*These are very personal thoughts. Some people, I suppose, could be offended or think I'm crazy for sharing these. I guess I'm just not really a private person.*
So, my body has not "taken care of things itself" as we hoped it would. I am scheduled to have a D&C on Thursday. My dear friends in the ward have stepped up by the mounds and offered much help. The kids will have a fun day, and not really even be aware that anything is going on with Mommy. We'll just tell them something like "Mommy is a little sick and needs to go to the Dr.". I have an appointment tomorrow to talk through the details with my Dr. I'm relieved to know it will be him who actually performs the procedure because I trust him completely.
I've felt a little like there's a time-bomb set inside of me and I'm just waiting for it to go off. Sometimes I just hope it will blow and get it over with. Other times I'm relieved that I'm just having a "more sure" surgery to deal with it.
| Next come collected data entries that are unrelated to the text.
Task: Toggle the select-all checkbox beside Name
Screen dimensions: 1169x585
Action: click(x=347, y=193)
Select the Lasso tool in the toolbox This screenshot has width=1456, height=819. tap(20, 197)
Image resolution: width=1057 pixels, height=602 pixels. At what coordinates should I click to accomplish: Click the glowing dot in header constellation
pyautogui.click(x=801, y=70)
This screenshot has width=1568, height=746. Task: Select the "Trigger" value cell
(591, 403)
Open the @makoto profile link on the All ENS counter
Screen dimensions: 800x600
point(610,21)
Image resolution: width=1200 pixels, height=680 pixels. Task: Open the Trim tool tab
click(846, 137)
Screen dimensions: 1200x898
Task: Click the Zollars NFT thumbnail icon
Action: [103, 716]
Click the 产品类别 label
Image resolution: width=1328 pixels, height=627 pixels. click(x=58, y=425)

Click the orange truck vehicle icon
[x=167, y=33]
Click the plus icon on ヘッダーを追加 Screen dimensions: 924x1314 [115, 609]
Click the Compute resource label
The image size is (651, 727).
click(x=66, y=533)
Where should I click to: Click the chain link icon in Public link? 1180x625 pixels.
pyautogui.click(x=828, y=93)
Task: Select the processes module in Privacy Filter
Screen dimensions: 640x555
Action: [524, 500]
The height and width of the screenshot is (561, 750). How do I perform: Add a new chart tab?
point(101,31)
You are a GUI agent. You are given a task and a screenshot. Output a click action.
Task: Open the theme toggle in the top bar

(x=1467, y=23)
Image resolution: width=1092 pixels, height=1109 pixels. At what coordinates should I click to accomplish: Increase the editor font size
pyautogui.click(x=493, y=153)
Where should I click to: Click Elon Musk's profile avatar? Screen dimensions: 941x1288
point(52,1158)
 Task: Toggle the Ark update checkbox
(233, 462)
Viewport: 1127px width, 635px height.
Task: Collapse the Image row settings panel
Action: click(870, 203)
Either way, I'm glad to see an end in sight.
In some ways, this has been easier to deal with for me than a baby who didn't live long enough to see the world. But it's still some seriously heavy emotion. I still feel pretty ripped off and hurt. 10 weeks is certainly long enough to "fall in love" with whatever is in your belly. Just because it turned out to be nothing but tissue and such, doesn't mean I don't still feel a loss of love. I'm so glad I had the time in Utah to deal with the heavier side of my feelings. Now I feel like I can focus on the arrangements and such that need to be taken care of for me to take another "day off" Motherhood.
I am very comforted by the thought that it has, so far, been pretty easy for me to get pregnant. We'll just take this as a small step back, and try again soon. I hope and pray that the Lord will continue to bless me with fertility so that I can continue to bring His sweet little souls to this Earth and raise them the best I can. This only makes me more determined to get my "big family" that I desire.